JADE-Ergebnisse in Kurzform

Die Ergebnisse des Forschungsprojektes JADE sind sehr umfangreich. Sie sollen hier kurz zusammengefasst werden. Die Berichte zur Bestandsaufnahme, zur konzeptionellen Beschreibung, die Broschüre Empfehlungen zu JobcoachingAP und die Posterstrecke bilden hierzu Hintergrundinformationen.

Ergebnisse aus Arbeitspaket 1

Im Mittelpunkt des ersten Arbeitspakets stand eine Bestandsaufnahme per bundesweiter Fragebogen­erhe­­bung bei Integrationsämtern, Integrationsfach­diensten (IFDs) und Jobcoaches sowie bei Rehabilitationsträgern.

Als zentrale Erkenntnis der Bestandsaufnahme zeigt sich eine große Heterogenität in Bezug auf regionale Fallzahlen, Durchführungsformen und in den Qualifikationen der Jobcoaches.

  • Fallzahlen: Hier lässt sich ein West-Ost-Gefälle erkennen.
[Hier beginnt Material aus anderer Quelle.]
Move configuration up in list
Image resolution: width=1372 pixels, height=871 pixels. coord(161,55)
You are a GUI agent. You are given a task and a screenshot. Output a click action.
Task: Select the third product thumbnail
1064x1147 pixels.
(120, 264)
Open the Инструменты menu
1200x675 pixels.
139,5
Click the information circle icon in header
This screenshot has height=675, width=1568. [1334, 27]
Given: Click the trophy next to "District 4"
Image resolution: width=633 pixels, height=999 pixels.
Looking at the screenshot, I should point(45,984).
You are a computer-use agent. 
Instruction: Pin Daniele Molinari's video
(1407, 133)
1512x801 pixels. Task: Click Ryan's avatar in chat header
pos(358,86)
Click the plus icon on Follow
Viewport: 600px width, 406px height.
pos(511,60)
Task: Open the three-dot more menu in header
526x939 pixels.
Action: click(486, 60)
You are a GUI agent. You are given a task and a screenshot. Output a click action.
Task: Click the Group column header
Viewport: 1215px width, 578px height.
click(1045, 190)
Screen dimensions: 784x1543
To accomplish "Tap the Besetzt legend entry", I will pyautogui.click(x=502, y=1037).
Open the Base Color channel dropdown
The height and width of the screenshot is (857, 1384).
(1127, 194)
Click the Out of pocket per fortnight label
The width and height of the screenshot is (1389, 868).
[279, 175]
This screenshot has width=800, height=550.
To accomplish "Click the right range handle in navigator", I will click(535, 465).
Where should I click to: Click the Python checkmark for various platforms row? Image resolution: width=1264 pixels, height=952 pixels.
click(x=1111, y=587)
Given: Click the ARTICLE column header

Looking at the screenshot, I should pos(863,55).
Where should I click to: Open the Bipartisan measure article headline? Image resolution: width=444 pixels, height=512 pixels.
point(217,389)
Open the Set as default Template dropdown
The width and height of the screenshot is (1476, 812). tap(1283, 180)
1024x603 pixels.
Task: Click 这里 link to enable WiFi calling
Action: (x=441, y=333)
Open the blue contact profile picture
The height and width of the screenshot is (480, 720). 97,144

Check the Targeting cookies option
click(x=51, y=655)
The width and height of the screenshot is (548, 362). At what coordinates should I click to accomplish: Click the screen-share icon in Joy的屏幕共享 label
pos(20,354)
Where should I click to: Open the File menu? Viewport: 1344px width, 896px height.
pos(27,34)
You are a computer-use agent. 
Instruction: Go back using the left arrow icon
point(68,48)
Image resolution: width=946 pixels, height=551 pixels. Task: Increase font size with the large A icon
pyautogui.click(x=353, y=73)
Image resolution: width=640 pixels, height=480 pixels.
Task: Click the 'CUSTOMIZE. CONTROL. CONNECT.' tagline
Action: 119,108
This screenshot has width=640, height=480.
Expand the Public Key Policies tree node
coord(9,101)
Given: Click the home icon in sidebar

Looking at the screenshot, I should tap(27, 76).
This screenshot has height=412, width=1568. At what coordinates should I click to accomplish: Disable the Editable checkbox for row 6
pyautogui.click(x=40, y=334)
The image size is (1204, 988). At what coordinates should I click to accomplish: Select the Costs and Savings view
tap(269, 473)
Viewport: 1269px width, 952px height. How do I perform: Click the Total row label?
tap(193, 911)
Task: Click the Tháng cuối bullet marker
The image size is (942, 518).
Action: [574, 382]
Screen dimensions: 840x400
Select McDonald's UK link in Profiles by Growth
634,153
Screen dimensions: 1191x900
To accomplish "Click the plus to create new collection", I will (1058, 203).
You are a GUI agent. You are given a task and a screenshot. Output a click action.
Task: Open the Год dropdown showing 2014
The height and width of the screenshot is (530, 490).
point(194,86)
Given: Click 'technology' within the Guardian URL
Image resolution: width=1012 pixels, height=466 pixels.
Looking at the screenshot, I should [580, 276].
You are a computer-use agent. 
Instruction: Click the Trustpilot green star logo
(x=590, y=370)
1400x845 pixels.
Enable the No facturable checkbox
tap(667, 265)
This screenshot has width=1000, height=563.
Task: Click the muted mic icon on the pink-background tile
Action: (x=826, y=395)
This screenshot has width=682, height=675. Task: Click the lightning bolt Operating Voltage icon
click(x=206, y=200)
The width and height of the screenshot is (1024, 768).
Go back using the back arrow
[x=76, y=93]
Während die Bundesländer Nordrhein-Westfalen, Hessen und Baden-Würtemberg im Erhebungszeitraum (2014-2016) mit hohen Fallzahlen aufwarten, wurde in Mecklenburg-Vorpommern, Brandenburg, Sachsen-Anhalt, und Rheinland-Pfalz kein Jobcoaching durchgeführt.
  • Jobcoaching in Personaltrennung und Personalunion: In den Bundesländern Nordrhein-Westfalen, Hessen, Niederachsen, Baden-Württemberg, Berlin, Thüringen und Sachsen wird Jobcoaching von speziell hierfür beauftragten Fachkräften/Jobcoaches durchgeführt. In Bayern, Hamburg, Schleswig-Holstein und dem Saarland wird Jobcoaching gleichzeitig im Rahmen der Berufsbegleitung von Mitarbeitenden der IFDs durchgeführt.
  • Profile der Jobcoaches: Hier zeigt sich eine große Vielfalt hinsichtlich Qualifikation und Bildungswegen. Nur eine sehr kleine Gruppe verfügt über eine Jobcoaching-spezifische Weiterbildung.
  • Die Profile der Arbeitnehmer*innen mit Behinderung im JobcoachingAP: Jobcoaching erreicht Klientel aus allen Alters­gruppen Erwerbstätiger. Die Altersverteilung dieser Arbeitnehmer*innen ähnelt der allgemeinen Altersverteilung Erwerbstätiger in der Bundesrepublik. Die Gruppe der langjährig Beschäftigten dominiert. Ebenfalls stark vertreten sind Arbeitnehmer*innen mit eher kurzer Beschäftigungsdauer (≤ 2 Jahre), bei denen offenbar schon sehr früh Unterstützung zur Arbeitsplatzsicherung notwendig ist.
  • Verläufe der Jobcoachingfälle: Hier zeigt sich, dass eine kurz- oder mittelfristige Gefährdung des Arbeitsplatzes die Haupt­indikation für Jobcoaching ist. 56 % der untersuchten Jobcoachingfälle dauerten 6 Monate oder weniger, 44 % dauern länger als 6 Monate, im Mittel liegt die Dauer bei 7,5 Monaten.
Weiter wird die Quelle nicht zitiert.